I kept this stir-fry sauce recipe very simple because truly, three ingredients are truly all you need for a remarkably tasty result, and I think of this as a weeknight lifesaver when there’s nothing in the house. The simplicity might prompt skepticism but I did not sacrifice tastiness for ease, trust me.
It can, however, absolutely be as a jumping-off point, and I’ll give you suggestions on what (and how much) to add if you’ve got a few extra minutes and a well-stocked kitchen.
What is Stir-Fry Sauce Made of?
- Broth: in a simple recipe like this, you want to have a flavourful base. Choose chicken, beef or veggie broth, something that you like. HOT TIP: try the concentrated bouillon that comes in a jar and dilute it with water per manufacturer’s instructions instead of opening a carton of broth. You only need 1 1/2 cups, and this will save you finding a purpose for leftovers.
- Soy sauce: this both seasons the dish (adds salt) and offers a nuanced umami flavour and slight sweetness from the glutamate-rich fermented soybeans. If you’re using an unsalted broth, keep adding more soy sauce to taste until the stir-fry sauce tastes sparkling and savoury like a good potato chip.
- Cornstarch: this is the sauce thickener. It produces a clear, glossy sauce that coats the stir fry beautifully with lustre and deliciousness.
- OPTIONAL flavourings: add some totally-supplementary but welcome flavour-boosters like garlic, ginger, chile, scallions, etc. if you like. See below for exact measurements.
How to Make Stir-Fry Sauce From Scratch:
- Pour the soy sauce in a large glass measuring cup and whisk in the cornstarch until smooth. It is truly key to stir the cornstarch into the soy sauce to make a smooth slurry before adding heat or more liquid. Starch needs to be dissolved cold or else the heat will make it start to hydrate and swell. When that happens, lumps are inevitable. And whisking it smoothly into a small volume to start is way easier than whisking it straight into the whole thing.
- Whisk the broth into the soy sauce/cornstarch mixture until smooth. It’ll be cloudy, that’s normal.
- OPTION 1, cook the sauce separately: Add the sauce to a medium saucepan, turn heat to high and bring to a boil. The sauce is done once it goes from a thin consistency and muddy opaque colour to a glossy, clear caramel colour and thicker consistency.

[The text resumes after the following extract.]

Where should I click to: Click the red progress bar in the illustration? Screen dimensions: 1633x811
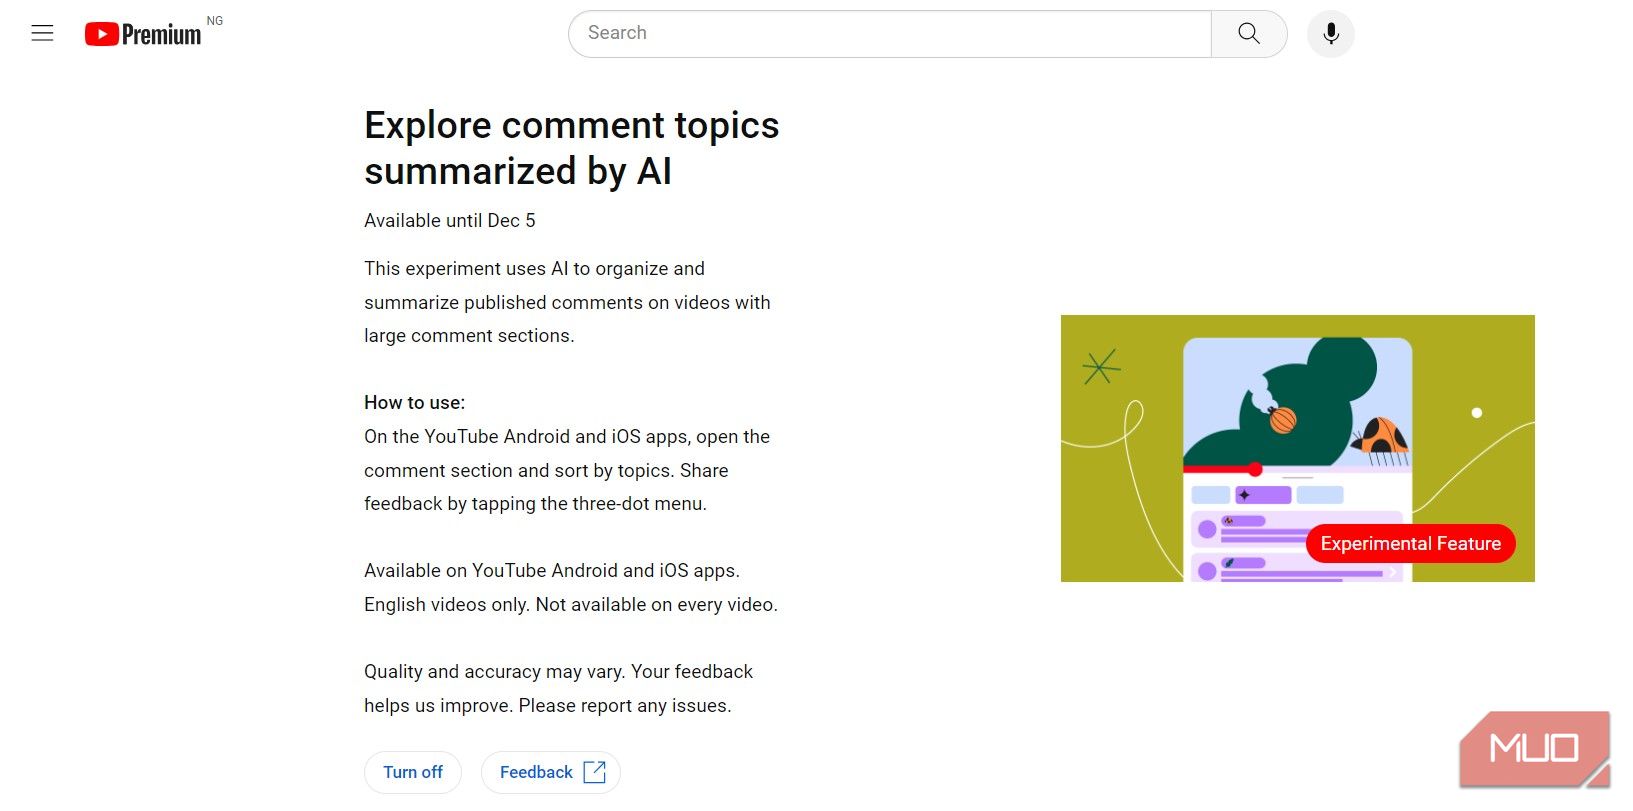pos(1220,467)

- OPTION 2, cook the sauce in the same pan: once your stir fry is 90% done (veggies are crisp-tender, meat, if using) is cooked nearly to desired doneness), simply pour the sauce over everything and the hot food will thicken the sauce in less than a minute.
This recipe makes 1 3/4 cups of stir-fry sauce, which is enough to nicely coat 8 cups of chopped veggies plus one pound of protein. If you’re cooking less than that, don’t fret – too much spoon-licking sauce is never a bad thing. Just make sure to cook plenty of rice or noodles to soak it up.
What Can I Add to Stir Fry For Flavour?
Add any or all of these flavour boosters to the basic stir-fry sauce recipe.
- 3 cloves garlic, minced
- 1 tbsp minced ginger
- 2 tbsp minced scallions
- 2 tbsp Chinese rice wine or dry sherry
- 1/2-1 tsp crushed red chili flakes
- 1 tsp toasted sesame oil
What Can I Use Instead of Soy Sauce in Stir Fry?
Tamari is the perfect gluten-free alternative to soy sauce if you are avoiding wheat for whatever reason. If you simply don’t have soy sauce on hand, use a tablespoon or two of miso paste for a similar effect.
A few favourite Foodess stir fry recipes:
Easy, 3-Ingredient Stir-Fry Sauce
- ¼ cup soy sauce
- 2 tbsp cornstarch
- 1 ½ cups broth (chicken, veggie, or beef are all excellent)
- Measure soy sauce into a large spouted measuring cup and whisk in the corn starch until completely dissolved. Gradually pour in the broth until combined. It'll be cloudy, this is normal.
TO COOK STIR-FRY SAUCE SEPARATELY
- Pour the sauce to a medium saucepan, turn heat to high and bring to a boil. The sauce is done once it goes from a thin consistency and muddy opaque colour to a glossy, clear caramel colour and thicker consistency.
TO COOK THE SAUCE IN THE STIR-FRY
- Once your stir fry is 90% done (veggies are crisp-tender, meat, if using) is cooked nearly to desired doneness, pour the sauce over everything. The hot food will thicken the sauce in less than a minute. The sauce is done once it goes from a thin consistency and muddy opaque colour to a glossy, clear caramel colour and thicker consistency.